Blues Before and After
Milton Hopkins & Jewel Brown, Omar Dykes, Gary Primich, and The Moving Blues
Reviewed by Chase Hoffberger, Fri., July 6, 2012
Top billing goes to guitarist Milton Hopkins, but it's singer Jewel Brown who deserves the lion's share of credit on the duo's self-titled release for Dialtone. Touching on gospel ("How Can I Lose") and stride music ("Daddy Daddy"), the album rides Brown's Mavis Staples-style power, while Hopkins likely learned a trick or two from his late cousin, a Houston bluesman named Lightnin'. Self-described as 300 pounds of muscle and joy, Omar Dykes unveils his Essential Collection (Ruf Records) on two CDs: his Best Of with the Howlers and Omar's Picks, a collection of Dykes' 15 favorites from the past 32 years.

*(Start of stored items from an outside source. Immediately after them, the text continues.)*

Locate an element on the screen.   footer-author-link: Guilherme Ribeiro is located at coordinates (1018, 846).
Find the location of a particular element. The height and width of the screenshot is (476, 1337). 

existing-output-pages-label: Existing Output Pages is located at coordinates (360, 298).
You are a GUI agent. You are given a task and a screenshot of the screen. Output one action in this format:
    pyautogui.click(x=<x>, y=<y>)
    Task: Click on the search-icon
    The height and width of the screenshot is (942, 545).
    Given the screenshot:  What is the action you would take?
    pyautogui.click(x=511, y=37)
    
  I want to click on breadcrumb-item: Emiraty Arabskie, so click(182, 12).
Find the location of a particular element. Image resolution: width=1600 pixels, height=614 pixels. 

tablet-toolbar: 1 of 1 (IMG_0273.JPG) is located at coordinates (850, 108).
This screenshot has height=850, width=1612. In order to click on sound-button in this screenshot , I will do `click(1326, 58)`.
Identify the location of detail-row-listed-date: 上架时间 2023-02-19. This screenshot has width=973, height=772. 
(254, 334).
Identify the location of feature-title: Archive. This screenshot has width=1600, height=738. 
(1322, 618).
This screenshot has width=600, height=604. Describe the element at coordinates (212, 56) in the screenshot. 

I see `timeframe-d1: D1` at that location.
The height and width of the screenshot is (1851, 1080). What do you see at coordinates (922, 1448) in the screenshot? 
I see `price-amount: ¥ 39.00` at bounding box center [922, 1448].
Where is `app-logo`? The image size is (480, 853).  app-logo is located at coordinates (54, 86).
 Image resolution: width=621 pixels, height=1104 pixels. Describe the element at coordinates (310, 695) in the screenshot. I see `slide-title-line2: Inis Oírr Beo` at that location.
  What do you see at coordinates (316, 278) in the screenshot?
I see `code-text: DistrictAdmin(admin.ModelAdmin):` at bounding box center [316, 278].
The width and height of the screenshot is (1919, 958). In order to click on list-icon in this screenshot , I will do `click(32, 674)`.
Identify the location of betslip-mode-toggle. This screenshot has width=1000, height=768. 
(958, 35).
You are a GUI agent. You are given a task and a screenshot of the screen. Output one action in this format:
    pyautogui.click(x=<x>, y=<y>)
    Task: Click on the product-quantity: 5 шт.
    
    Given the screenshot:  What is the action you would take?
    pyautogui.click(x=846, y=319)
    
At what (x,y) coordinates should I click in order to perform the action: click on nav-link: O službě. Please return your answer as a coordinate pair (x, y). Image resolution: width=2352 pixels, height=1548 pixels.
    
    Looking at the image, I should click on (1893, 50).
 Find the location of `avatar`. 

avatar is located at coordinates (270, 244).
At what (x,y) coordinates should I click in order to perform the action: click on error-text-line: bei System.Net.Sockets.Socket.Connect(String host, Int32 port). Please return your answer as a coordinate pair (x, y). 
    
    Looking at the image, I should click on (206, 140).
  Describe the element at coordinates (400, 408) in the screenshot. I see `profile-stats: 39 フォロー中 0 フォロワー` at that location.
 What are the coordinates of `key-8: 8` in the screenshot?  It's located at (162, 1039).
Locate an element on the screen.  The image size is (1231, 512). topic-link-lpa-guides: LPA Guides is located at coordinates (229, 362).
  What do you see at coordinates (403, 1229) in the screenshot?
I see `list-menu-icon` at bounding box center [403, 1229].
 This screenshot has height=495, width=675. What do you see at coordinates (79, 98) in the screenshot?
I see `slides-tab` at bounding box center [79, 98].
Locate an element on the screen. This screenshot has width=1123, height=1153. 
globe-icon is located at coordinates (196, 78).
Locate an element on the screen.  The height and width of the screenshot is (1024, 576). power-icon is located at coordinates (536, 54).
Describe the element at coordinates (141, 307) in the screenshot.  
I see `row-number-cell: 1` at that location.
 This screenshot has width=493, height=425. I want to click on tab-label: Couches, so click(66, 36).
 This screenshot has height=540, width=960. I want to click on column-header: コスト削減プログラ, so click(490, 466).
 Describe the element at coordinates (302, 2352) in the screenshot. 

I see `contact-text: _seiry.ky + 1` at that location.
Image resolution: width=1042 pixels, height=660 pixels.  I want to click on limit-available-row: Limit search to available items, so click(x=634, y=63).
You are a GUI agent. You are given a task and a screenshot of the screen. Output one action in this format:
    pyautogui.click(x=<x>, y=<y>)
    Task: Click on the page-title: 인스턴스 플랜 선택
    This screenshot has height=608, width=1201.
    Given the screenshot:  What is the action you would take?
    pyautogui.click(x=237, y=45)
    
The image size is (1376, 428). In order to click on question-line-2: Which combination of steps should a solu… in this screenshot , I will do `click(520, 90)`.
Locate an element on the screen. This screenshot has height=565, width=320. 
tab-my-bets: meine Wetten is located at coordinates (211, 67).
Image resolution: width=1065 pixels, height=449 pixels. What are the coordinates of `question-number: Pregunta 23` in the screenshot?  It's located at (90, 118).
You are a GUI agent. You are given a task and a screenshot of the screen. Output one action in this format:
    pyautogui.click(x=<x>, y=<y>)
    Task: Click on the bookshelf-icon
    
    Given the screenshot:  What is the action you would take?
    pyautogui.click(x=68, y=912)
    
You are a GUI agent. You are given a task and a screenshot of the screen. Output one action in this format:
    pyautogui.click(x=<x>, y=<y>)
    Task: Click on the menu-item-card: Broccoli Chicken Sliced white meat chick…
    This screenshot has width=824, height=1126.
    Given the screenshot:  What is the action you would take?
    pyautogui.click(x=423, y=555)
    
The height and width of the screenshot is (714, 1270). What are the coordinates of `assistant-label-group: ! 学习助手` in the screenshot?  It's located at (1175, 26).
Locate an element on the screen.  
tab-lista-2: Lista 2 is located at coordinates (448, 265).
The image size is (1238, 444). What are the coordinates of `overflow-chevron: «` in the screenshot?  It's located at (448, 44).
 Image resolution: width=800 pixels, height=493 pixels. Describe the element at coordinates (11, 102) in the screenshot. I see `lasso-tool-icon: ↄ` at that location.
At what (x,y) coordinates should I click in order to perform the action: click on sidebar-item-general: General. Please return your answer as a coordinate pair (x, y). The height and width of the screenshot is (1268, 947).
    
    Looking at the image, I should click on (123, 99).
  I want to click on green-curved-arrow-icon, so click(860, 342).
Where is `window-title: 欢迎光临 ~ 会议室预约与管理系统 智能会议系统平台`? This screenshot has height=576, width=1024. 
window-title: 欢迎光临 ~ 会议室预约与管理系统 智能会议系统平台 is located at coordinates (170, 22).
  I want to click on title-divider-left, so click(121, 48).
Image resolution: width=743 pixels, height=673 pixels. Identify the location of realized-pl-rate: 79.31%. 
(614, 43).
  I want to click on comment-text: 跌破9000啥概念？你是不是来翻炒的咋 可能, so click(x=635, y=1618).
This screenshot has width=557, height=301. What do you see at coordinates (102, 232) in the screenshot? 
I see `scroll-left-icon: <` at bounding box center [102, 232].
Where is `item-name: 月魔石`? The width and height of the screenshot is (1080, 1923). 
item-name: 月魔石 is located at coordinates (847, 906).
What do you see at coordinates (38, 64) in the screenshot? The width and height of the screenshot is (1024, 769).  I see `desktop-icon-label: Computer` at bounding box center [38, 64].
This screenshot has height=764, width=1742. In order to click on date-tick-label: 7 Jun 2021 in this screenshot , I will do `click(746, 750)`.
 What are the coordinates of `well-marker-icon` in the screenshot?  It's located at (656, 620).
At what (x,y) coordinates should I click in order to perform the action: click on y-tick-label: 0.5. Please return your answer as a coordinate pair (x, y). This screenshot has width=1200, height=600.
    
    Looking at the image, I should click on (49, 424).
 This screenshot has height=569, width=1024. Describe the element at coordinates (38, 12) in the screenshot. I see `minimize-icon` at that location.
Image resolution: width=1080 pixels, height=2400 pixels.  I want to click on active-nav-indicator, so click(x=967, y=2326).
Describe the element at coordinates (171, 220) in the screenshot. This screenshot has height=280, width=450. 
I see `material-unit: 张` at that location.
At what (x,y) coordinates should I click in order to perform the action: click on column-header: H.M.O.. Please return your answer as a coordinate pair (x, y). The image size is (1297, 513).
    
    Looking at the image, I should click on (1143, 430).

It's on the latter you'll find Texas heat like "Burn It to the Ground," but the former holds "Muddy Springs Road," a tribute to Dykes' South Mississippi roots. The big man lends his hand to seven tracks on late great harpist Gary Primich's Just a Little Bit More ... (Old Pal Records), a 2-CD set spanning the Chicago native's 25 years with his Mannish Boys and as an Austin solo act. Primich shines on the slowed down "September Song," but otherwise maintains a "House Rockin' Party" throughout, paying homage to Jimmy Reed ("Caress Me Baby") and Duke Ellington in the process ("Caravan"). The last needle in this haystack comes via guitarist Mike Lindner and his Moving Blues, which dumps a Texas flood of 12-bar "Blues for the Vitaminless Food" on third LP Movin' in Time. There's always something to help move your feet, be it the bleeding-gum blues emanating from Mark Stedman's harp on "Whole Lotta Leverage" or the reckless overdrive of high-octane guitar on "Where You Been?". "I Don't Fold No Dishrags," sings Lindner, but man, he helped me scrub a mean pot.